[Records for this task — start]

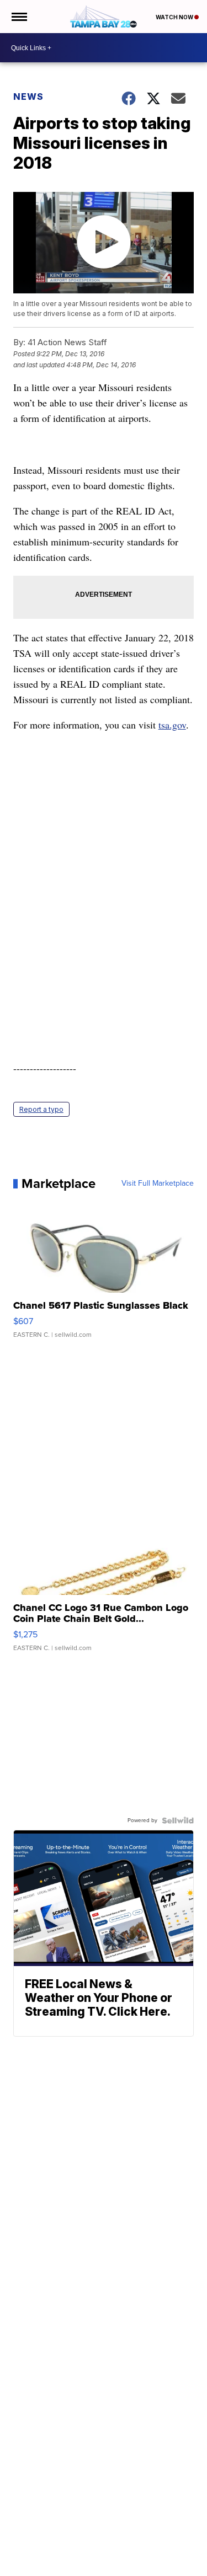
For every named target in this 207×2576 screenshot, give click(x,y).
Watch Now (175, 17)
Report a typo (41, 1109)
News (28, 96)
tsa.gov (172, 724)
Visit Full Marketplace (157, 1183)
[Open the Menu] (18, 16)
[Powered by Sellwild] (178, 1820)
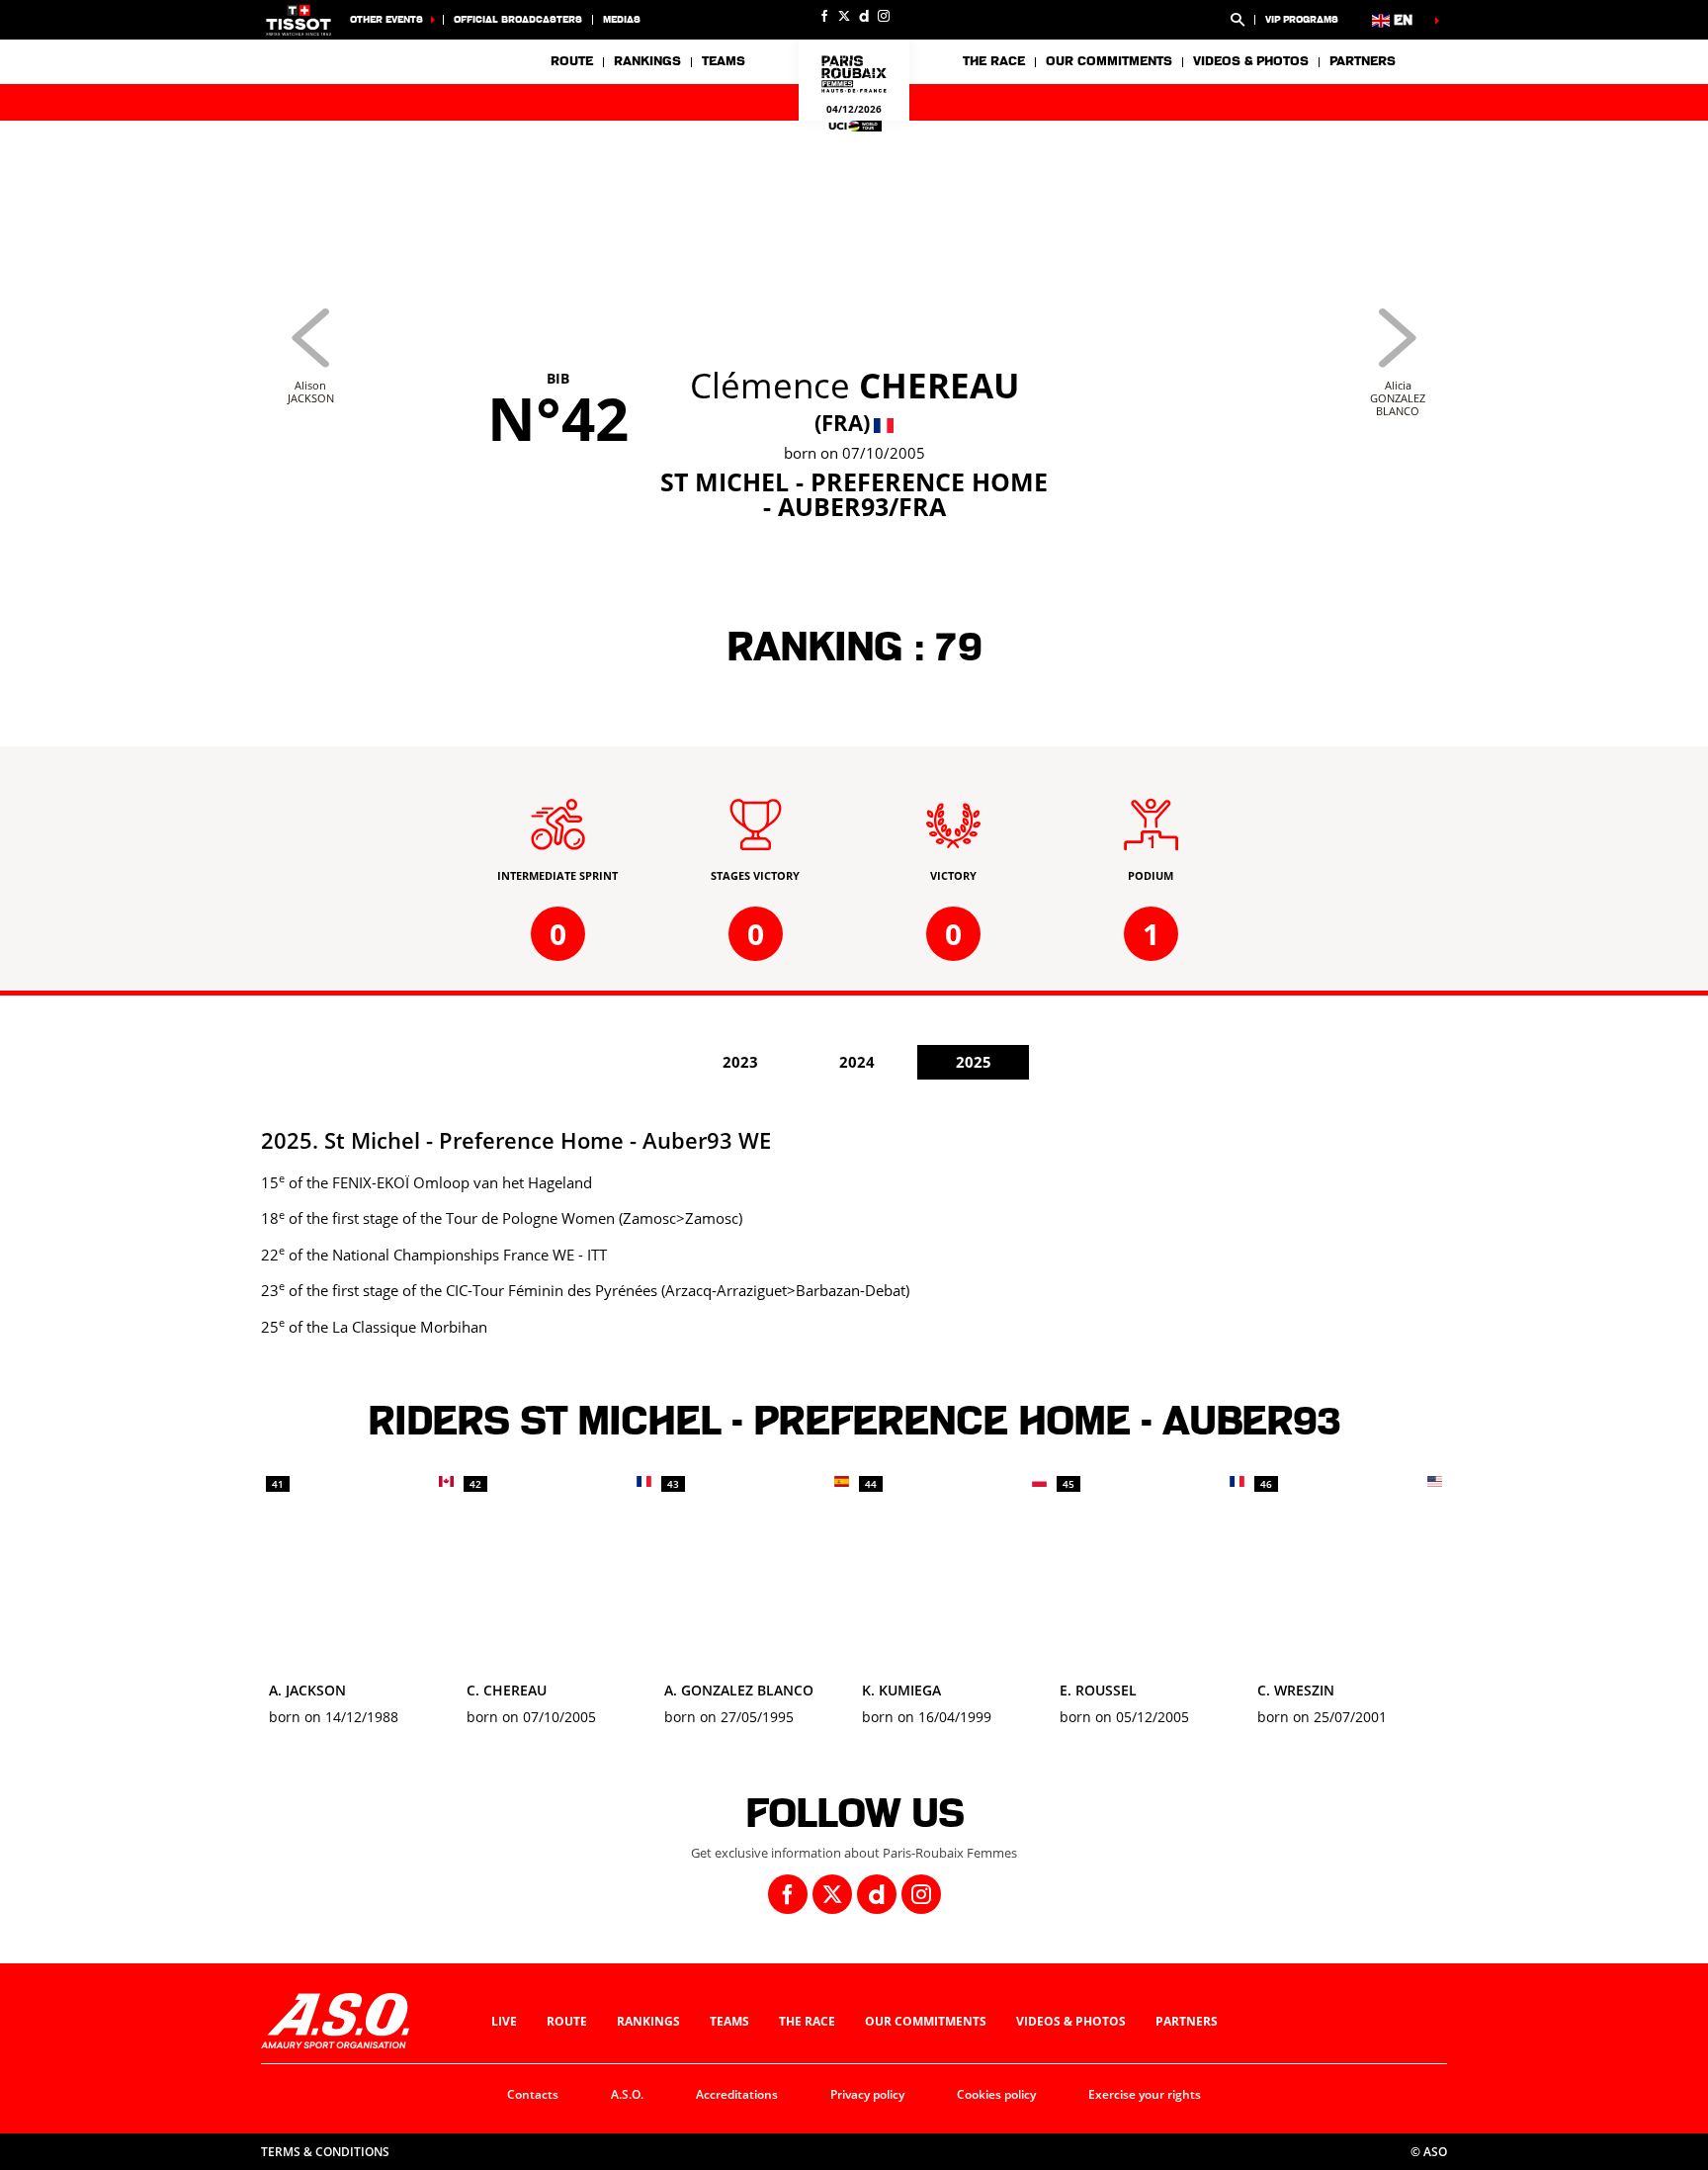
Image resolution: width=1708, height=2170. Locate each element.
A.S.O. (627, 2094)
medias (621, 19)
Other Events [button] (386, 19)
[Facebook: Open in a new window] (824, 16)
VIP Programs (1301, 19)
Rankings (647, 61)
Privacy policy (867, 2094)
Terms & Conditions (325, 2151)
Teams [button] (723, 61)
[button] (1237, 20)
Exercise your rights (1144, 2094)
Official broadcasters (518, 19)
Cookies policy (996, 2094)
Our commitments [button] (1109, 61)
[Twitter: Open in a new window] (844, 16)
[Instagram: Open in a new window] (884, 16)
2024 (857, 1062)
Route (572, 61)
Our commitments (925, 2021)
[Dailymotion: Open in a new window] (864, 16)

[Records for this task — finish]

Task requirements:
Please retype the lines from the one that contains "tsa.gov (172, 724)" through the final line of the data, both included, without any pictures.

Solution:
tsa.gov (172, 724)
Visit Full Marketplace (157, 1183)
[Open the Menu] (18, 16)
[Powered by Sellwild] (178, 1820)
Image resolution: width=1708, height=2170. Locate each element.
A.S.O. (627, 2094)
medias (621, 19)
Other Events [button] (386, 19)
[Facebook: Open in a new window] (824, 16)
VIP Programs (1301, 19)
Rankings (647, 61)
Privacy policy (867, 2094)
Terms & Conditions (325, 2151)
Teams [button] (723, 61)
[button] (1237, 20)
Exercise your rights (1144, 2094)
Official broadcasters (518, 19)
Cookies policy (996, 2094)
Our commitments [button] (1109, 61)
[Twitter: Open in a new window] (844, 16)
[Instagram: Open in a new window] (884, 16)
2024 (857, 1062)
Route (572, 61)
Our commitments (925, 2021)
[Dailymotion: Open in a new window] (864, 16)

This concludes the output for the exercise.